Everything in the listing must be repeated word for word.
=-=-=-=-=
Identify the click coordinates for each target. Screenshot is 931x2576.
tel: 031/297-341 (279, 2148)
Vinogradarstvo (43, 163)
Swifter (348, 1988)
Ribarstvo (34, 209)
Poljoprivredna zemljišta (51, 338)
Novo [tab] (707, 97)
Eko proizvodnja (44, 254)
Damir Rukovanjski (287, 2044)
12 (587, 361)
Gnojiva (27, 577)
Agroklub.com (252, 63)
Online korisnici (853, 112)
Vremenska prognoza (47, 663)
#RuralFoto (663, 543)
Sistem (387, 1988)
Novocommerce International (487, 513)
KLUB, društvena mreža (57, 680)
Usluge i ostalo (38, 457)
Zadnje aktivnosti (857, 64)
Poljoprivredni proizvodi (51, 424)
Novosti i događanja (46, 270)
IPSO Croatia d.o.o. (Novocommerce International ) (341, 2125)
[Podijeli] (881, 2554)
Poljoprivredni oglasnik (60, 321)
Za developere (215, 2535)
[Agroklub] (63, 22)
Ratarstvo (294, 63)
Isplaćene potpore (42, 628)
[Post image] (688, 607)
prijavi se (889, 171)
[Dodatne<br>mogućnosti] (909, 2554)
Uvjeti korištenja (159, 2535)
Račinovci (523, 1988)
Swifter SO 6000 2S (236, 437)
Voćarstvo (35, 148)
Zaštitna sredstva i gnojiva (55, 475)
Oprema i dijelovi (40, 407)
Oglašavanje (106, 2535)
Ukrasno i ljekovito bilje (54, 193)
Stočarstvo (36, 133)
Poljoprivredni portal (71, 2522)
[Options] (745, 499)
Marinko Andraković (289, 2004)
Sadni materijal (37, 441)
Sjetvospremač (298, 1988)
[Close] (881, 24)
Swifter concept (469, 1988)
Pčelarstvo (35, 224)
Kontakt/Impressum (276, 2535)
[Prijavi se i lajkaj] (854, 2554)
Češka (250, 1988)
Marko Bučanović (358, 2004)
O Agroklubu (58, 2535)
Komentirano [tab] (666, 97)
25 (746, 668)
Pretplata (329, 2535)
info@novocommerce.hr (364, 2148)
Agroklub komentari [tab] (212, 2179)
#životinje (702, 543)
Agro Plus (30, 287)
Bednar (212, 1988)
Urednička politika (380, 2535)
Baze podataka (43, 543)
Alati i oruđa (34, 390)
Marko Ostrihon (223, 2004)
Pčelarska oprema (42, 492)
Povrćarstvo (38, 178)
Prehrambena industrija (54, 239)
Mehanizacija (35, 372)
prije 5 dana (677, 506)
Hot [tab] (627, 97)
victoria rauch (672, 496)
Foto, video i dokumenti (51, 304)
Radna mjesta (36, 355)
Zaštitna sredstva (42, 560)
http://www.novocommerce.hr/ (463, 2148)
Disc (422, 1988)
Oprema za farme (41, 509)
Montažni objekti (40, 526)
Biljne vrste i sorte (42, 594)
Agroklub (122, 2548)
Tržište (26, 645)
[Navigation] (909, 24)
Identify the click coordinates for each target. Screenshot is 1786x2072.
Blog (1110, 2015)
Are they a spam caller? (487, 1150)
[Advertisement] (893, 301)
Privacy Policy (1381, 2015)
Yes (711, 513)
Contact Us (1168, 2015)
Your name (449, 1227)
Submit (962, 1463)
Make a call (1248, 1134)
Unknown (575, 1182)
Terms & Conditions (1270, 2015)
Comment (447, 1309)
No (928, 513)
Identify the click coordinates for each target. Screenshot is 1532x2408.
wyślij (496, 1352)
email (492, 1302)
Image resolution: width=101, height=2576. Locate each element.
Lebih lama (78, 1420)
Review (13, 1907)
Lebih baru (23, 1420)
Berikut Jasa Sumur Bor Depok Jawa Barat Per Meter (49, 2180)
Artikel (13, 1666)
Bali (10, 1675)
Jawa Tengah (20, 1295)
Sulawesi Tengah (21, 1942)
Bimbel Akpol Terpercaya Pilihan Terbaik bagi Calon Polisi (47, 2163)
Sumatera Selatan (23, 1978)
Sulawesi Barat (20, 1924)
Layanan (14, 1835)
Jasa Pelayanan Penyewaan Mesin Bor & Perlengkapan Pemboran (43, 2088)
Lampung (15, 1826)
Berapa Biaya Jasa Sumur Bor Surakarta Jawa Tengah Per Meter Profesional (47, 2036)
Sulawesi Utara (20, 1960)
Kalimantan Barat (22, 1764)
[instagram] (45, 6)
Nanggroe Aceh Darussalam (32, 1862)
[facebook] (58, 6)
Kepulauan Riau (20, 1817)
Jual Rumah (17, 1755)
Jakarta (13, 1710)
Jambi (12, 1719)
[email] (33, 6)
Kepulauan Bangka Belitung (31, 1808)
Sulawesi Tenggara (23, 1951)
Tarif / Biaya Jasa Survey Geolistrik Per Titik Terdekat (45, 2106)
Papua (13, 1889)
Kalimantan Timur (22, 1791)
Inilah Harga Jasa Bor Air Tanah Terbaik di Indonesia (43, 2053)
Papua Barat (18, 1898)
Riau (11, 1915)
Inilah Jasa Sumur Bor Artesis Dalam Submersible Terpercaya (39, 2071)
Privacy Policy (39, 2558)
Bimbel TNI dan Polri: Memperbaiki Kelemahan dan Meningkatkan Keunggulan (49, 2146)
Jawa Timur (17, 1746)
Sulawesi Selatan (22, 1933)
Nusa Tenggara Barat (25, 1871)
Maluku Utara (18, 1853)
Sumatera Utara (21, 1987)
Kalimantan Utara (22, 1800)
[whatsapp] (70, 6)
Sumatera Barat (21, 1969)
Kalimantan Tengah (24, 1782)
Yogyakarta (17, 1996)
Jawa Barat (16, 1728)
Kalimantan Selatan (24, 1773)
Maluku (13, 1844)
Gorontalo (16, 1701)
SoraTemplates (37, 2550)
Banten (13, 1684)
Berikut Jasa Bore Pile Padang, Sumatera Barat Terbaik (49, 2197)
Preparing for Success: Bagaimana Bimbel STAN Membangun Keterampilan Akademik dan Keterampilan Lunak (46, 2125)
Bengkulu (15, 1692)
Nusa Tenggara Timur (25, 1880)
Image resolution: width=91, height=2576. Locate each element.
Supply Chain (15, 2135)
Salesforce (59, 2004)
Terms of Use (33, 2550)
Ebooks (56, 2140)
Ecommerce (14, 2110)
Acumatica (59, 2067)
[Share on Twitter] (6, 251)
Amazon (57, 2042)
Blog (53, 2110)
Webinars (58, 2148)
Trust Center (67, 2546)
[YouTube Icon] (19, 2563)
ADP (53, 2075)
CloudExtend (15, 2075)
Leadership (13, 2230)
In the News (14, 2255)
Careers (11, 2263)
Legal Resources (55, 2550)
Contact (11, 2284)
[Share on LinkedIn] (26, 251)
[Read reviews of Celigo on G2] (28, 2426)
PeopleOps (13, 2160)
=-=-=-=-=
Written reply:
Identify the click coordinates for each target. Screenshot is 931x2576.
tel: 031/297-341 (279, 2148)
Vinogradarstvo (43, 163)
Swifter (348, 1988)
Ribarstvo (34, 209)
Poljoprivredna zemljišta (51, 338)
Novo [tab] (707, 97)
Eko proizvodnja (44, 254)
Damir Rukovanjski (287, 2044)
12 (587, 361)
Gnojiva (27, 577)
Agroklub.com (252, 63)
Online korisnici (853, 112)
Vremenska prognoza (47, 663)
#RuralFoto (663, 543)
Sistem (387, 1988)
Novocommerce International (487, 513)
KLUB, društvena mreža (57, 680)
Usluge i ostalo (38, 457)
Zadnje aktivnosti (857, 64)
Poljoprivredni proizvodi (51, 424)
Novosti i događanja (46, 270)
IPSO Croatia d.o.o. (Novocommerce International ) (341, 2125)
[Podijeli] (881, 2554)
Poljoprivredni oglasnik (60, 321)
Za developere (215, 2535)
[Agroklub] (63, 22)
Ratarstvo (294, 63)
Isplaćene potpore (42, 628)
[Post image] (688, 607)
prijavi se (889, 171)
[Dodatne<br>mogućnosti] (909, 2554)
Uvjeti korištenja (159, 2535)
Račinovci (523, 1988)
Swifter SO 6000 2S (236, 437)
Voćarstvo (35, 148)
Zaštitna sredstva i gnojiva (55, 475)
Oprema i dijelovi (40, 407)
Oglašavanje (106, 2535)
Ukrasno i ljekovito bilje (54, 193)
Stočarstvo (36, 133)
Poljoprivredni portal (71, 2522)
[Options] (745, 499)
Marinko Andraković (289, 2004)
Sadni materijal (37, 441)
Sjetvospremač (298, 1988)
[Close] (881, 24)
Swifter concept (469, 1988)
Pčelarstvo (35, 224)
Kontakt/Impressum (276, 2535)
[Prijavi se i lajkaj] (854, 2554)
Češka (250, 1988)
Marko Bučanović (358, 2004)
O Agroklubu (58, 2535)
Komentirano [tab] (666, 97)
25 (746, 668)
Pretplata (329, 2535)
info@novocommerce.hr (364, 2148)
Agroklub komentari [tab] (212, 2179)
#životinje (702, 543)
Agro Plus (30, 287)
Bednar (212, 1988)
Urednička politika (380, 2535)
Baze podataka (43, 543)
Alati i oruđa (34, 390)
Marko Ostrihon (223, 2004)
Pčelarska oprema (42, 492)
Povrćarstvo (38, 178)
Prehrambena industrija (54, 239)
Mehanizacija (35, 372)
prije 5 dana (677, 506)
Hot [tab] (627, 97)
victoria rauch (672, 496)
Foto, video i dokumenti (51, 304)
Radna mjesta (36, 355)
Zaštitna sredstva (42, 560)
http://www.novocommerce.hr/ (463, 2148)
Disc (422, 1988)
Oprema za farme (41, 509)
Montažni objekti (40, 526)
Biljne vrste i sorte (42, 594)
Agroklub (122, 2548)
Tržište (26, 645)
[Navigation] (909, 24)
Identify the click coordinates for each target. Screenshot is 1786x2072.
Blog (1110, 2015)
Are they a spam caller? (487, 1150)
[Advertisement] (893, 301)
Privacy Policy (1381, 2015)
Yes (711, 513)
Contact Us (1168, 2015)
Your name (449, 1227)
Submit (962, 1463)
Make a call (1248, 1134)
Unknown (575, 1182)
Terms & Conditions (1270, 2015)
Comment (447, 1309)
No (928, 513)
Identify the click coordinates for each target. Screenshot is 1532x2408.
wyślij (496, 1352)
email (492, 1302)
Image resolution: width=101, height=2576. Locate each element.
Lebih lama (78, 1420)
Review (13, 1907)
Lebih baru (23, 1420)
Berikut Jasa Sumur Bor Depok Jawa Barat Per Meter (49, 2180)
Artikel (13, 1666)
Bali (10, 1675)
Jawa Tengah (20, 1295)
Sulawesi Tengah (21, 1942)
Bimbel Akpol Terpercaya Pilihan Terbaik bagi Calon Polisi (47, 2163)
Sumatera Selatan (23, 1978)
Sulawesi Barat (20, 1924)
Layanan (14, 1835)
Jasa Pelayanan Penyewaan Mesin Bor & Perlengkapan Pemboran (43, 2088)
Lampung (15, 1826)
Berapa Biaya Jasa Sumur Bor Surakarta Jawa Tengah Per Meter Profesional (47, 2036)
Sulawesi Utara (20, 1960)
Kalimantan Barat (22, 1764)
[instagram] (45, 6)
Nanggroe Aceh Darussalam (32, 1862)
[facebook] (58, 6)
Kepulauan Riau (20, 1817)
Jual Rumah (17, 1755)
Jakarta (13, 1710)
Jambi (12, 1719)
[email] (33, 6)
Kepulauan Bangka Belitung (31, 1808)
Sulawesi Tenggara (23, 1951)
Tarif / Biaya Jasa Survey Geolistrik Per Titik Terdekat (45, 2106)
Papua (13, 1889)
Kalimantan Timur (22, 1791)
Inilah Harga Jasa Bor Air Tanah Terbaik di Indonesia (43, 2053)
Papua Barat (18, 1898)
Riau (11, 1915)
Inilah Jasa Sumur Bor Artesis Dalam Submersible Terpercaya (39, 2071)
Privacy Policy (39, 2558)
Bimbel TNI dan Polri: Memperbaiki Kelemahan dan Meningkatkan Keunggulan (49, 2146)
Jawa Timur (17, 1746)
Sulawesi Selatan (22, 1933)
Nusa Tenggara Barat (25, 1871)
Maluku Utara (18, 1853)
Sumatera Utara (21, 1987)
Kalimantan Utara (22, 1800)
[whatsapp] (70, 6)
Sumatera Barat (21, 1969)
Kalimantan Tengah (24, 1782)
Yogyakarta (17, 1996)
Jawa Barat (16, 1728)
Kalimantan Selatan (24, 1773)
Maluku (13, 1844)
Gorontalo (16, 1701)
SoraTemplates (37, 2550)
Banten (13, 1684)
Berikut Jasa Bore Pile Padang, Sumatera Barat Terbaik (49, 2197)
Preparing for Success: Bagaimana Bimbel STAN Membangun Keterampilan Akademik dan Keterampilan Lunak (46, 2125)
Bengkulu (15, 1692)
Nusa Tenggara Timur (25, 1880)
Image resolution: width=91, height=2576. Locate each element.
Supply Chain (15, 2135)
Salesforce (59, 2004)
Terms of Use (33, 2550)
Ebooks (56, 2140)
Ecommerce (14, 2110)
Acumatica (59, 2067)
[Share on Twitter] (6, 251)
Amazon (57, 2042)
Blog (53, 2110)
Webinars (58, 2148)
Trust Center (67, 2546)
[YouTube Icon] (19, 2563)
ADP (53, 2075)
CloudExtend (15, 2075)
Leadership (13, 2230)
In the News (14, 2255)
Careers (11, 2263)
Legal Resources (55, 2550)
Contact (11, 2284)
[Share on LinkedIn] (26, 251)
[Read reviews of Celigo on G2] (28, 2426)
PeopleOps (13, 2160)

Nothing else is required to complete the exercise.